Wednesday, October 19, 2011

there's an argument here for fencing the tomato patch

Any morning I have time, I get our ratties out in the sun room.  I drink my coffee, they run around and have fun, and we all do a bit of cuddling.  This morning, we had visitors.

 

During these mornings, Maya eats her breakfast in bed.  That is, she is put in the bedroom with a couple of frozen Kongs or equivalent long-lasting snacks.  She is usually quiet, though once the food is gone there is sometimes an outbreak of whining, or a few long-suffering sighs.  This morning, she indulged in some frustration barking, so I think she must have smelled the deer.  They were, after all, right outside the house.
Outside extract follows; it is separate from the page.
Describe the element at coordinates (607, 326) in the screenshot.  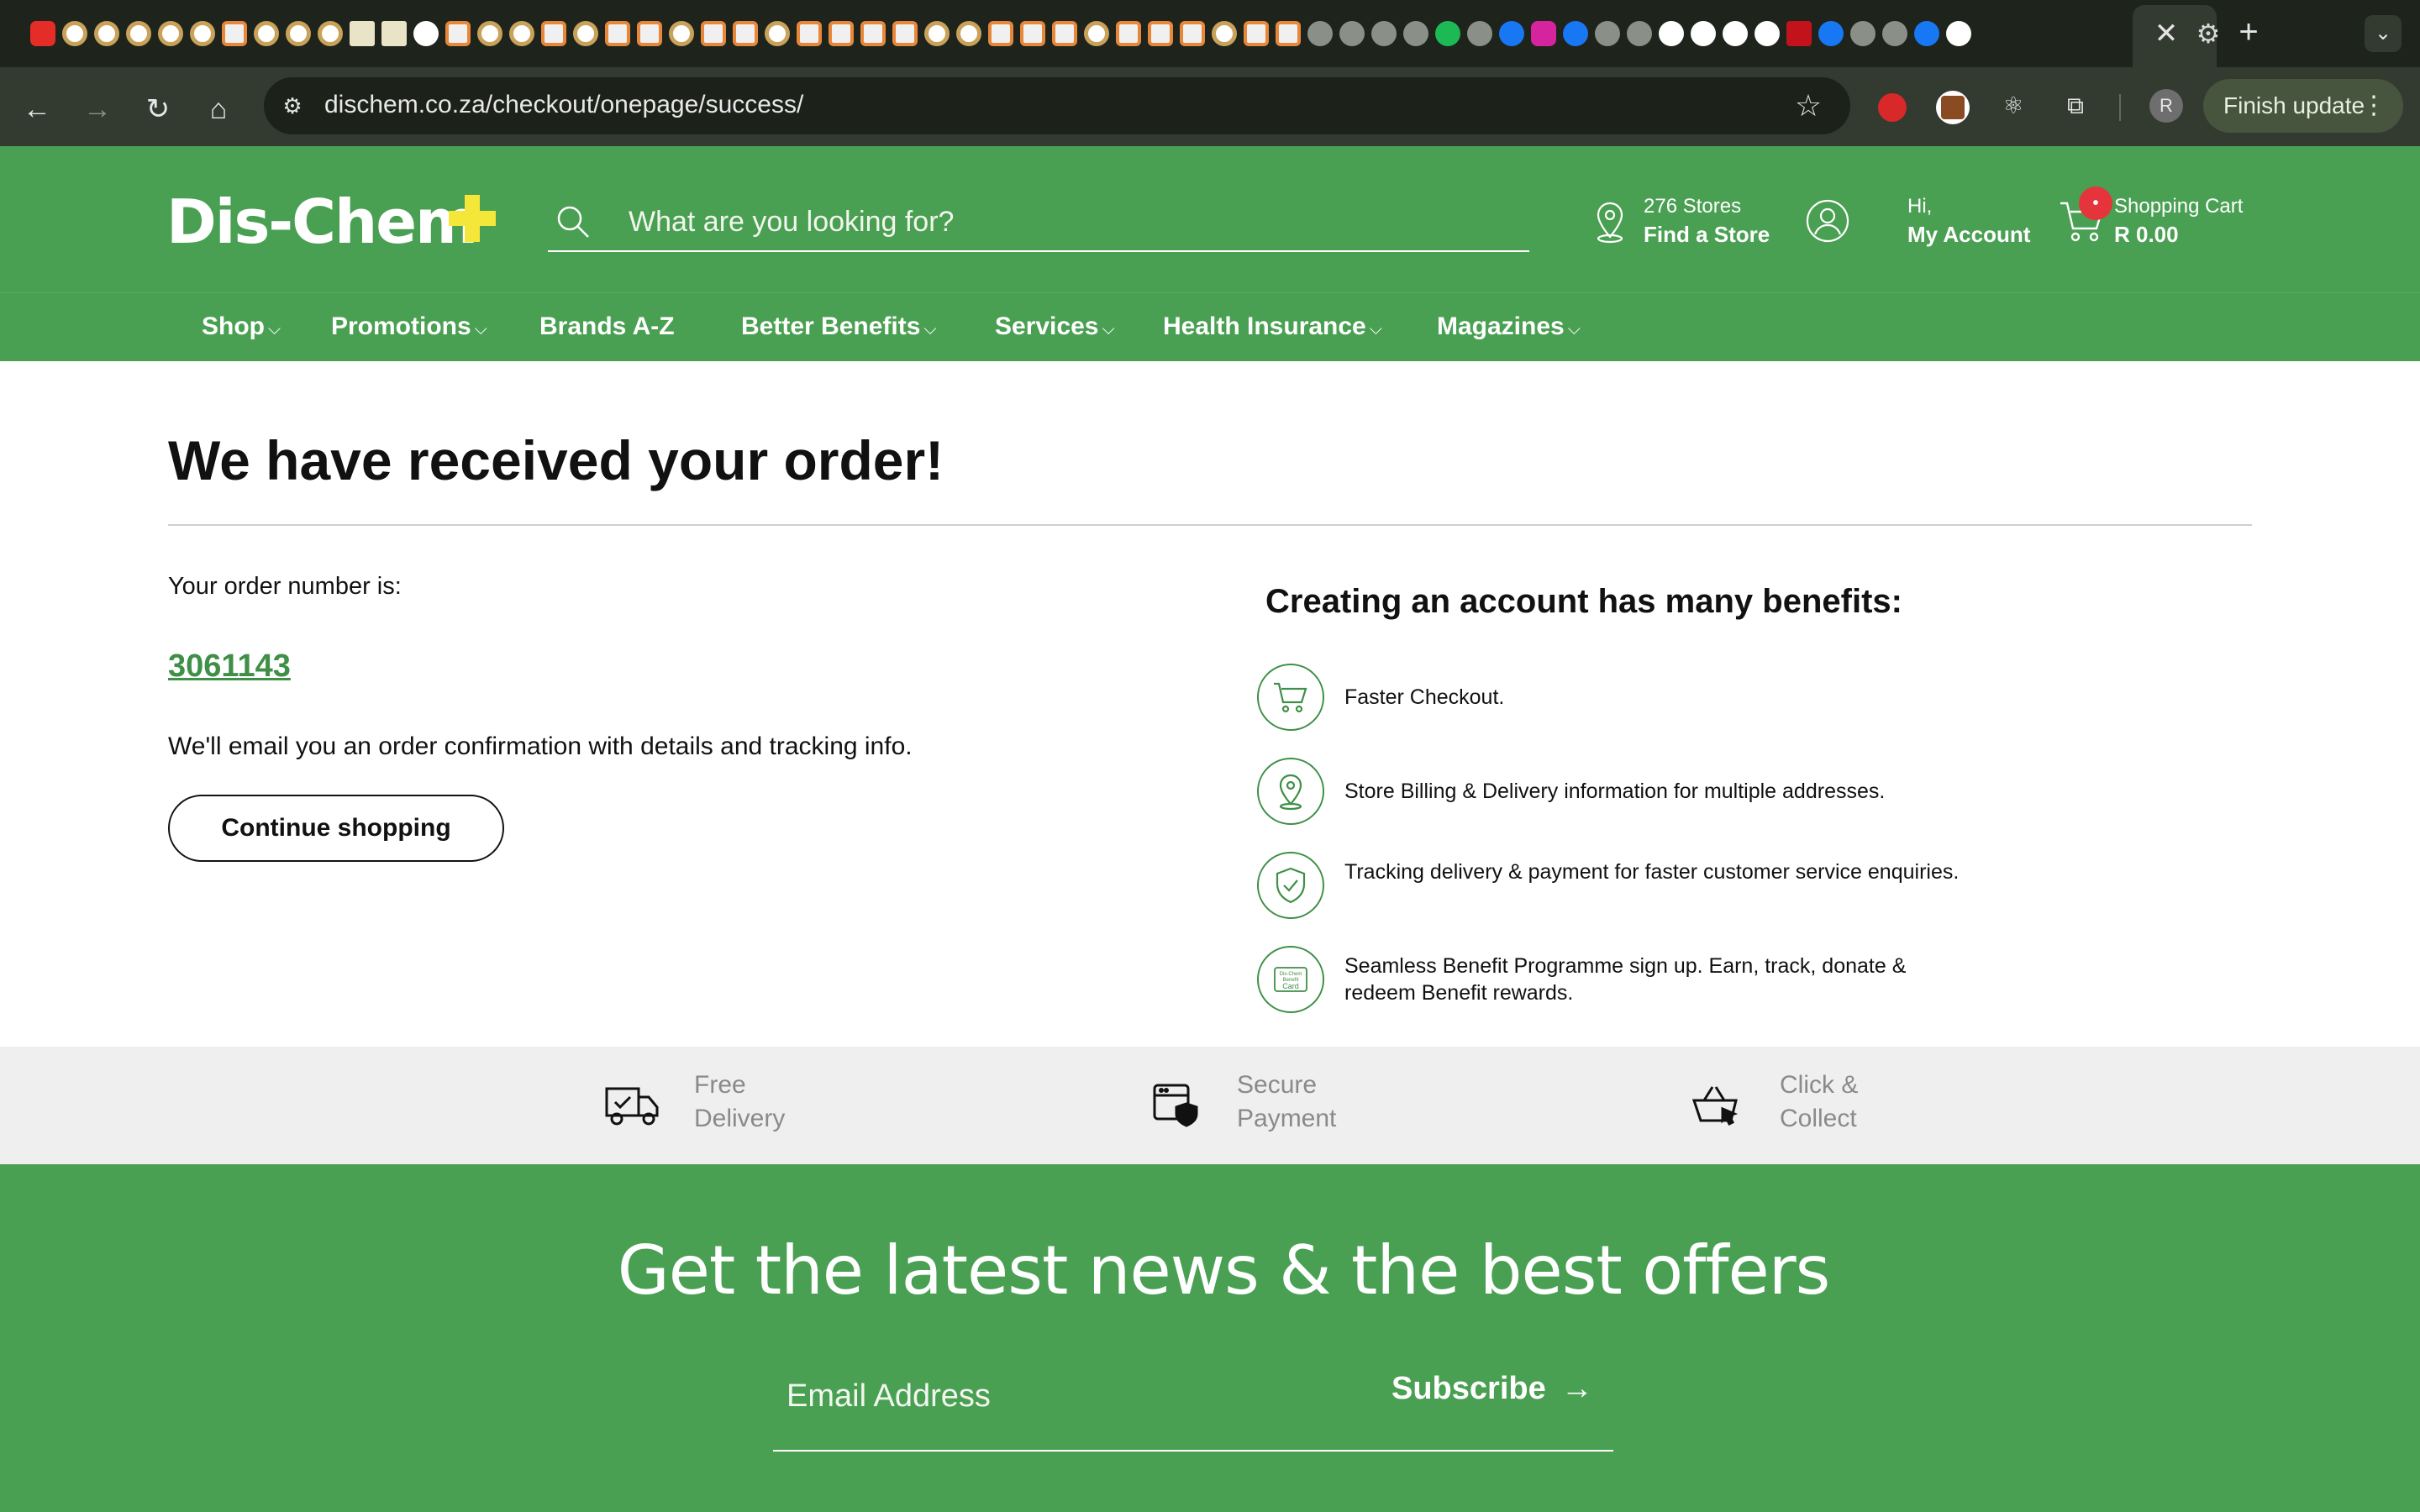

If it had been Maya hanging out with me in the sun room, I would never have seen the deer (or not for long, and at much greater distance).  Maya has a big impact on how I experience wildlife and wild spaces, and I occasionally feel frustrated by her critter-chasing ways.

On the other hand, if Maya had been in the sun room, I would have more tomato plants left.


Really, the tomato plants were frozen in an early frost, and the deer are welcome to anything they can salvage.  The fire pretty much destroyed a lot of the usual food sources, so it will be a lean winter for most grazing animals here...not that you'd think it to look at this big guy.


I don't mind losing a few squash plants to the gopher (watching them vanish, inch by jerky inch, downwards into the ground is entertainment enough to pay for the loss) or a few tomatoes to the deer, and I know that the raccoons that eat the raspberries also sometimes eat the cute garter snakes.  I generally don't do much to try to micromanage the visitors to my yard.  I suppose it seems a little unfair to create a resource-rich environment and then punish animals for doing what comes naturally.

Maya has no such compunctions.  She has killed three deer mice in the yard, and tries her hardest to do the same to the chipmunks, ground squirrel, and occasional cat.  I scan the yard before letting her out, and in the case of slow-moving animals (torpid snakes, the occasional baby bird) I will go out and shoo them gently into safe places.  I leash her on hikes when wildlife is in the area, but otherwise figure that there are limits to my ability to prevent Maya from having a larger impact on the natural world than I might prefer.

It is nice to go places without her sometimes though, and re-experience the pleasure of being quiet around wild animals.  Even if I am just going to my sun room, to sip coffee, let the rats warm my toes, and watch a couple of deer eat the garden.